_Required action_: Your output should be exactly the lines from the one containing "Task: Open the 0点 hour dropdown" through the final line of the records, both included, with every picture left out.

_Supplied data_:
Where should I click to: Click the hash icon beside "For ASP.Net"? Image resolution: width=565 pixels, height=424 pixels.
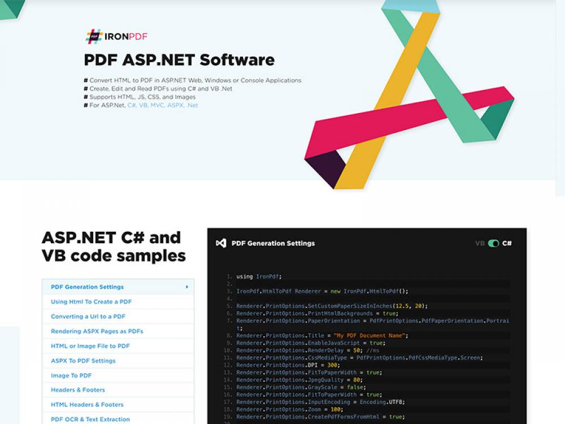coord(85,105)
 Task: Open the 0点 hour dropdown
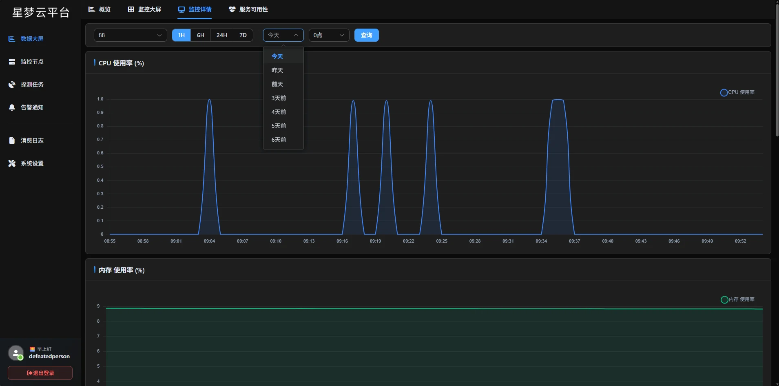pos(329,35)
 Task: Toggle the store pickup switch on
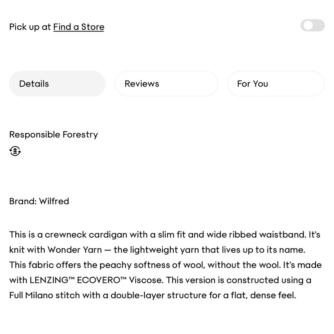(x=313, y=25)
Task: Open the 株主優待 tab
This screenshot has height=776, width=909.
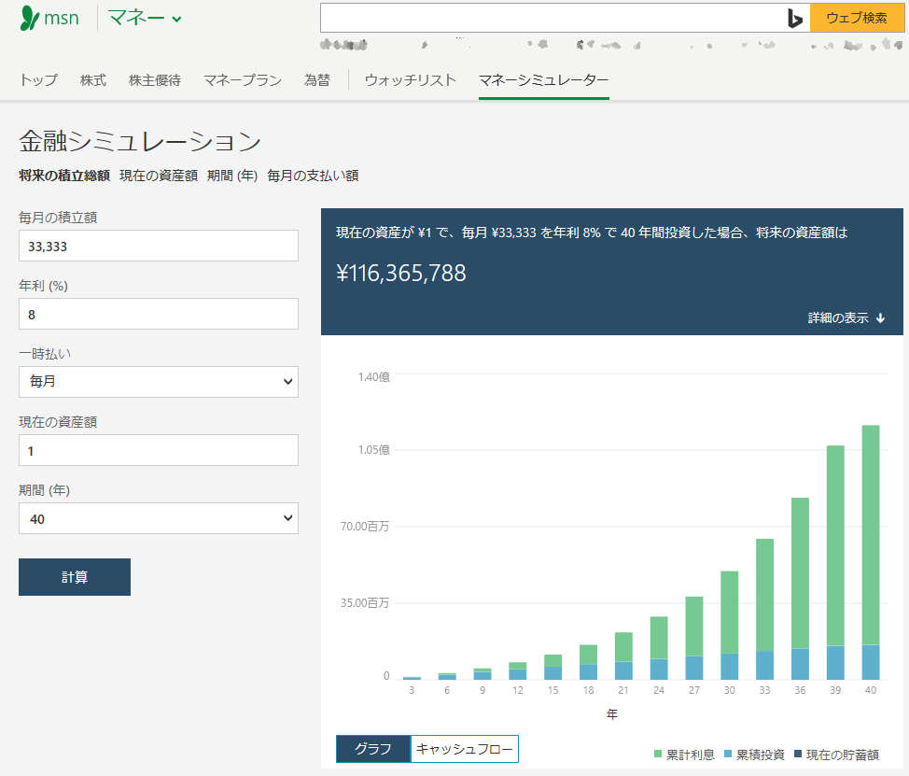Action: coord(155,80)
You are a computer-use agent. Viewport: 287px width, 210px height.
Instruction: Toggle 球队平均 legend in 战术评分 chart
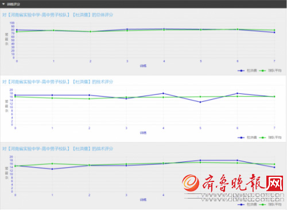click(x=270, y=204)
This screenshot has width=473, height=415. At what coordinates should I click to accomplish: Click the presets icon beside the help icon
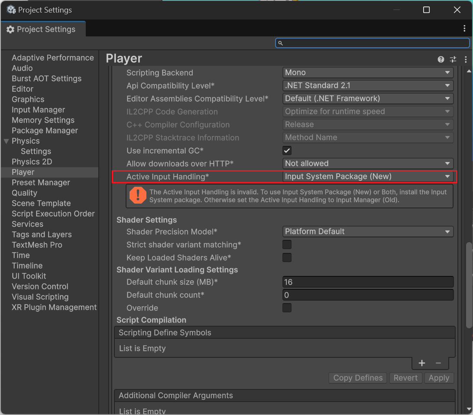pyautogui.click(x=453, y=59)
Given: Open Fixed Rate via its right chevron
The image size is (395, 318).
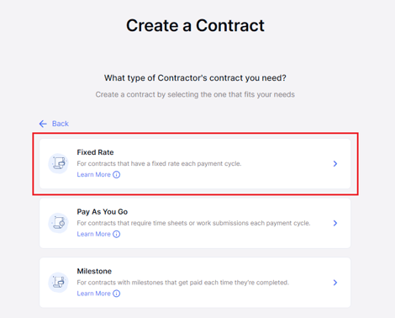Looking at the screenshot, I should point(335,164).
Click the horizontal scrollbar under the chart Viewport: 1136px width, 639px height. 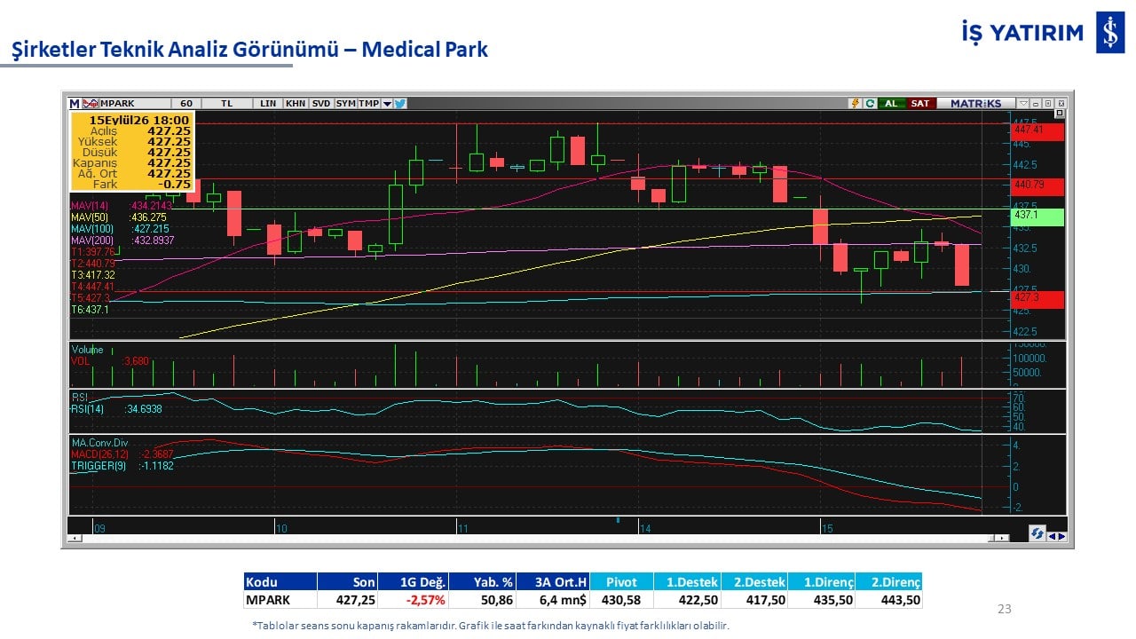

_Solution to the problem_:
 Task: Open the 0点 hour dropdown
pos(329,35)
 Task: Toggle the store pickup switch on
(x=313, y=25)
Task: Open the 株主優待 tab
This screenshot has height=776, width=909.
Action: coord(155,80)
You are a computer-use agent. Viewport: 287px width, 210px height.
Instruction: Toggle 球队平均 legend in 战术评分 chart
click(x=270, y=204)
This screenshot has width=473, height=415. At what coordinates should I click to accomplish: Click the presets icon beside the help icon
pyautogui.click(x=453, y=59)
Given: Open Fixed Rate via its right chevron
The image size is (395, 318).
Looking at the screenshot, I should point(335,164).
Click the horizontal scrollbar under the chart Viewport: 1136px width, 639px height. 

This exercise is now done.